Pascale Casanova and Rebecca Braun have remarked on the fact that, though the Nobel Prize presents itself as identifying a literature whose value is universal, it has most often celebrated European writers and writers schooled in European traditions. It has moreover come to privilege complexity and ambiguity as necessary signs of the sophistication of great art, while tending not to distinguish works for the social and political meanings that they may make available.

The CBC news announcement of Munro’s win claimed that the prize committee chose her work because of her mastery of the short story form. In pointing this out I don’t mean to imply that Munro’s work cannot be said to be politically progressive. For some readers, working with a particular sense of what constitutes progressive politics, it clearly is. What I am suggesting rather is that the terms of consecration that the Nobel committee deploys most often entail a vision of literary excellence as detached, neutral, ambiguous, complex and apolitical, and as first and foremost a matter of formal mastery. As Timothy Brennan has argued, this definition of literary art partakes of and supports liberal castigation of radical politics.

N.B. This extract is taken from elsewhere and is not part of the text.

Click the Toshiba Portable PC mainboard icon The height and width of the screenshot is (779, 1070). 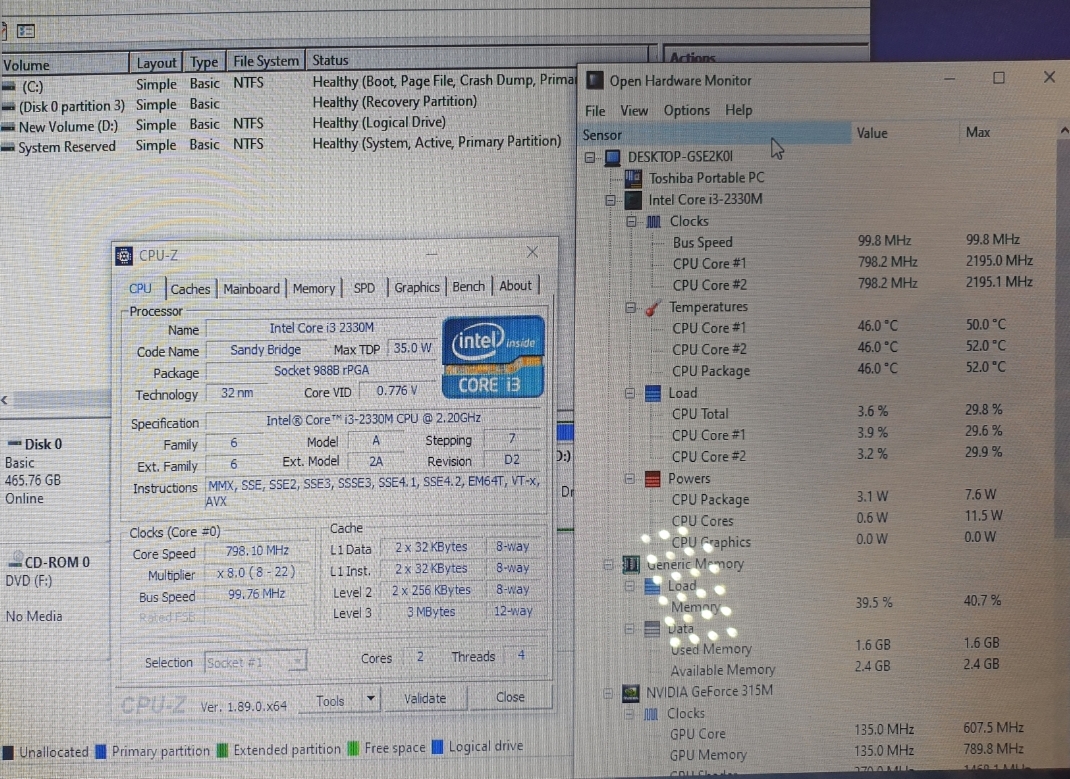(633, 178)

Pierre Bourdieu often claimed that bestowing a prestigious prize serves to celebrate and consecrate those who judge. The Nobel institution is a premier instance of this process. The awarding of the Nobel Prize consecrates Europe as the fully modern space from which literary excellence is adjudicated and claims to the status of literary art are evaluated. In the words of Horace Engdahl, the Swedish Academy spokesperson until 2009, “the Nobel Prize for Literature has from the very first been an expression of modernity. The preconditions for the award of the prize are the freedom of thought and the cosmopolitanism that are the progeny of the Enlightenment.” If one’s writing isn’t evidently an embodiment of these core features, there is no chance of winning a Nobel.

The fact that a Western institution has this power to decide if one’s work is sufficiently enlightened has been highly significant for writers in some non-Western literary communities. Julie Lovell has charted, for example, the Chinese obsession with winning the Nobel, reading this fixation as a product of the “mix of admiration, resentment, and anxiety that intellectuals and writers have long felt toward Western values as they struggled to shape a modern Chinese identity.”

I’m not suggesting that the prize would be improved by awarding a greater variety of types of writing or a more culturally diverse group of authors. Literary prizes are honours bestowed by a small group of people endowed with inordinate power, and they are by their nature exclusionary. What I am claiming is that it is our responsibility to consider what the prize has been in practice: how inclusion is explained, how certain aspects of a career are highlighted as prize-worthy, and how justifications for inclusion help to create purportedly universal models of what the best writers should endeavour to achieve.